Severity: Warning Alert

Exit/Entry: Puerto Rico to impose 2200-0500 daily curfew Sept. 12-Oct. 2. Some COVID-19 restrictions on business, recreational activities, to be eased.

Alert Begins 11 Sep 2020 08:52 AM UTC
Alert Expires 02 Oct 2020 11:59 PM UTC

  • Incident: COVID-19 restrictions
  • Location(s): Islandwide (map)
  • Time Frame: Indefinite
  • Impact: Business and travel disruptions

Summary
Authorities in Puerto Rico have announced new relaxed measures and an amended curfew that will take effect Sept. 12. The measures are part of the island's coronavirus disease (COVID-19) response and recovery plan and will last until at least Oct. 2. Under the new measures, the existing 2200-0500 curfew will be enforced daily, and the Sunday lockdowns will be lifted.

In most cases, businesses approved to operate with 25-percent capacity may now increase their capacity to 50 percent, while some recreational and entertainment establishments that were previously closed may now reopen at 25-percent capacity. All approved businesses may operate daily. New and existing measures that will be enforced from Sept. 12 are:

 

  • During the 2200-0500 curfew, all persons, except those providing essential services and attending a medical emergency, must remain in their homes.

 

  • Restaurants may operate daily at 50-percent capacity. There are no occupancy limits for outdoor dining.

 

  • Places of worship approved to hold services must adhere to operating protocols and maintain no more than 50-percent capacity.

 

  • Gyms, swimming pools, cinemas, casinos, recreational areas, and hotel common areas may reopen and operate at 25-percent capacity.

 

  • All employers must report any suspected or confirmed cases of COVID-19 among their employees to the Department of Health.

 

  • The sale and public consumption of alcohol are permitted until 2200 daily.

 

  • Beaches are permitted to reopen for recreational use.
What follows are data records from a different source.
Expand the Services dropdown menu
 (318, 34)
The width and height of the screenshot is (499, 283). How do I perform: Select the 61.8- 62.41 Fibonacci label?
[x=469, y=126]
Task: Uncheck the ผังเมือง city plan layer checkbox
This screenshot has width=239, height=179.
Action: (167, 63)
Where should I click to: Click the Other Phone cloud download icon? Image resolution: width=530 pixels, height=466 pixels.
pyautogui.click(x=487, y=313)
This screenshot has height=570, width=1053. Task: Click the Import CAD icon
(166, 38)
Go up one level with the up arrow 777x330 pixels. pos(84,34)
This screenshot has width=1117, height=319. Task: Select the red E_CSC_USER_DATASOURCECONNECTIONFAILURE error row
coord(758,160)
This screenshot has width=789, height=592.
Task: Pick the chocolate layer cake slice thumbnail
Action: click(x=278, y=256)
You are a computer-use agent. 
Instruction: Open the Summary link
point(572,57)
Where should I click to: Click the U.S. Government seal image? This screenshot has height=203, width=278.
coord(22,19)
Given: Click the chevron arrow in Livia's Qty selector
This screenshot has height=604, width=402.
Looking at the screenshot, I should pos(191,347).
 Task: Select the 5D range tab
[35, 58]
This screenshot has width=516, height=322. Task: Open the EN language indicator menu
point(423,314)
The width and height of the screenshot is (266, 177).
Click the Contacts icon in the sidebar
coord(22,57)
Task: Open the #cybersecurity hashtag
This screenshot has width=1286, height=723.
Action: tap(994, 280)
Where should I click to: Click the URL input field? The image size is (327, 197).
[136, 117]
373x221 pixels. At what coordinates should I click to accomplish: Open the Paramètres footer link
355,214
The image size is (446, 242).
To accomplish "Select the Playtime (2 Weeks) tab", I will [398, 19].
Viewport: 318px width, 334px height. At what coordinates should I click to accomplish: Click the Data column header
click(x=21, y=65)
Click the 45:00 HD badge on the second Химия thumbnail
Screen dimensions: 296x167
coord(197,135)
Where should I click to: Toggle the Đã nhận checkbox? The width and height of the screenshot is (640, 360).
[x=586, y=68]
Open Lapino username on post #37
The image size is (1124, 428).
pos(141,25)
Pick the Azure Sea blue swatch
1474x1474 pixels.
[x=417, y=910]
Marinas may also reopen for navigating between ports, but docking is prohibited.

 

  • Discotheques, bars, and cafes are to remain closed.

 

  • All indoor and outdoor mass group activities remain prohibited, including parades, caravans, and similar activities.

 


While the borders have reopened to all travelers, arriving passengers must wear a protective face covering and will be subject to enhanced health screenings and protocols. Authorities are also enforcing the following requirements:

 

  • Travelers are required to present a negative COVID-19 test taken within 72 hours prior to arrival.

 

  • Travelers without the required documentation will be tested at the airport and must remain in quarantine at their own expense while awaiting results.

 

  • Travelers without the necessary documentation and who refuse to take a test will be subject to a mandatory 14-day self-quarantine at their own expense.

 

  • Travelers who test positive for COVID-19 will be subject to a mandatory 14-day self-quarantine at their own expense.

 


Business and transport disruptions are likely to persist as businesses reopen. All measures are always under review and subject to amendment at short notice.

Background and Analysis
Several governments have implemented recovery plans to lift restrictive measures introduced in response to the outbreak of COVID-19, which was declared a pandemic by the World Health Organization (WHO) March 11. Should the number of COVID-19 cases significantly increase, previously relaxed restrictions may be reapplied. Likewise, a continued low number of cases may result in a further relaxation of restrictions and operating protocols.

Advice
Follow all official instructions. Reconfirm all travel arrangements and business appointments. Ensure contingency plans account for further disruptive measures or extensions of current restrictions. Emphasize basic health precautions, especially frequent handwashing with soap and water, or an alcohol-based hand sanitizer if soap and water are unavailable. Practice good coughing/sneezing etiquette (i.e., covering coughs and sneezes with a disposable tissue, maintaining distance from others, and washing hands). There is no evidence that the influenza vaccine, antibiotics, or antiviral medications will prevent this disease, highlighting the importance of diligent basic health precautions.